Get an early start on Halloween by 3D printing a Jack Skellington mask

While Halloween is still months away, you may want to try to make this wearable Jack Skellington head considering how long it will take to print.

Maker Chris Bermant tells us that the finished version you see on this page took around 116 hours to print, with many more hours going into the finishing after that.

If you have a larger printer this time will be reduced, as Bermant needed to slice his into 29 separate pieces each taking four hours to complete plus extra time to remove them from the printer and start on the next one.

After using super glue to join all the pieces together, an epoxy resin was applied to both the inside and the outside of the head. After a lot of smoothing and sanding, a coat of grey primer was added to find any bad areas which were then sanded down.

Once the print was finally as smooth as possible, it was sprayed white for that skeletal look. Some stretchy black fabric was added to the eyes, nose and mouth, and you can see what a difference this makes as the version without the fabric is in the gallery below.

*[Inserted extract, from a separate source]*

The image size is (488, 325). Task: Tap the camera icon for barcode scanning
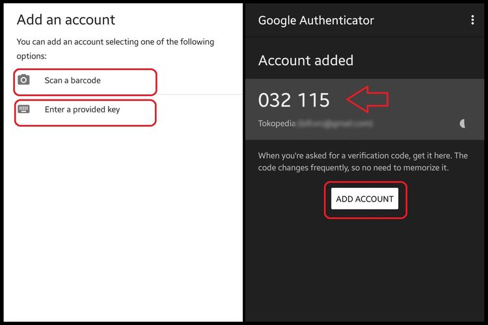24,81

For comfort foam inserts line the top of the head, which also help to get a proper fit. All that epoxy resin brought the weight of the prop up to around three pounds (1.36 kilograms)

To make your own start with the files which are available for free from Thingiverse. We’ve been told that this model was made in 3DS Max with finishing work in Mudbox.

Bermant and his brother Andy Pitts spent around a week getting it perfect. Pitts created the general shape together with the cutouts for the eyes and nose and Bermant did the teeth, smoothing, piecing apart, and extra features such as the eyebrows.

Those thinking of replicating this build need to remember to play around with the scale until it fits their head. The base model should fit most people, but it’s always worth making double or triple sure before committing the filament.